New unauthorized admin accounts created in backend daily

  • Looks like one of my client’s site that I built calgaryrenovationcontractors.com is being hacked.
    It’s been now about a week since it gets one-two administrators added in the backend daily. And it looks like the hacker(s) somehow does the password reset by doing the forget password feature.
    The site is very well secured and clean and my host keeps checking it and confirms there are no malicious codes or flies on the server. The main admin password is not being changed though even that they do the password reset for them to break in.
    My host is very clean and secured and the support said there is no other protection from it besides setting up a two-way authentication.
    But it’s got to be an exploit or some file injected or some WordPress vulnerability that hackers use to create new admin accounts.
    Can you please help?

    Thank you!

    The page I need help with: [log in to see the link]

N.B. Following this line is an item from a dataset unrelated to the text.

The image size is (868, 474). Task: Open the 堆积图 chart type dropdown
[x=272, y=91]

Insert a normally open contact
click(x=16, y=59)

Viewing 5 replies - 1 through 5 (of 5 total)
  • Moderator Steven Stern (sterndata)

    (@sterndata)

    Volunteer Forum Moderator

    Your site has been hacked.

    Get a fresh cup of coffee, take a deep breath and carefully follow this guide. When you’re done, you may want to implement some (if not all) of the recommended security measures.

    If you’re unable to clean your site(s) successfully, there are reputable organizations that can clean your sites for you. Sucuri and Wordfence are a couple.

    Thread Starter egoruk

    (@egoruk)

    Yes, I know about this guide and once again, my site is very clean and well protected.

    My question was about a possible new exploit or a URL hack that allows hackers to request a password reset and create a new admin in the dashboard.

    Moderator Steven Stern (sterndata)

    (@sterndata)

    Volunteer Forum Moderator

    We do not discuss vulnerabilities here. You might want to follow the blogs on WordFence’s site or Sucuri’s site.

    If the bad stuff is still happening on the site, your site is *not* clean.

    Thread Starter egoruk

    (@egoruk)

    I don’t use Wordfence. I asking about possible WordPress vulnerability that allows hackers to exploit the Forget password feature in order to do the password reset (only for them) and then create new admins.

    Also, my host ran maldet scan and the site is clean!

    Thank you!

    • This reply was modified 5 years, 5 months ago by egoruk.

    Hi @egoruk

    Just to share some humble experience.

    Some days ago I’ve experienced something similar on my site.
    I used disable_password_reset snippet from this advice https://www.isitwp.com/disable-the-allow_password_reset-feature/ to disable password reset feature (I didn’t use second ‘cosmetic’ snippet to hide text).
    Additionally I used WPS Hide Login plugin https://www.ads-software.com/plugins/wps-hide-login/ to change login page URL into something random.
    Since that the ubnormal login activity seems to be stopped.

Viewing 5 replies - 1 through 5 (of 5 total)
  • The topic ‘New unauthorized admin accounts created in backend daily’ is closed to new replies.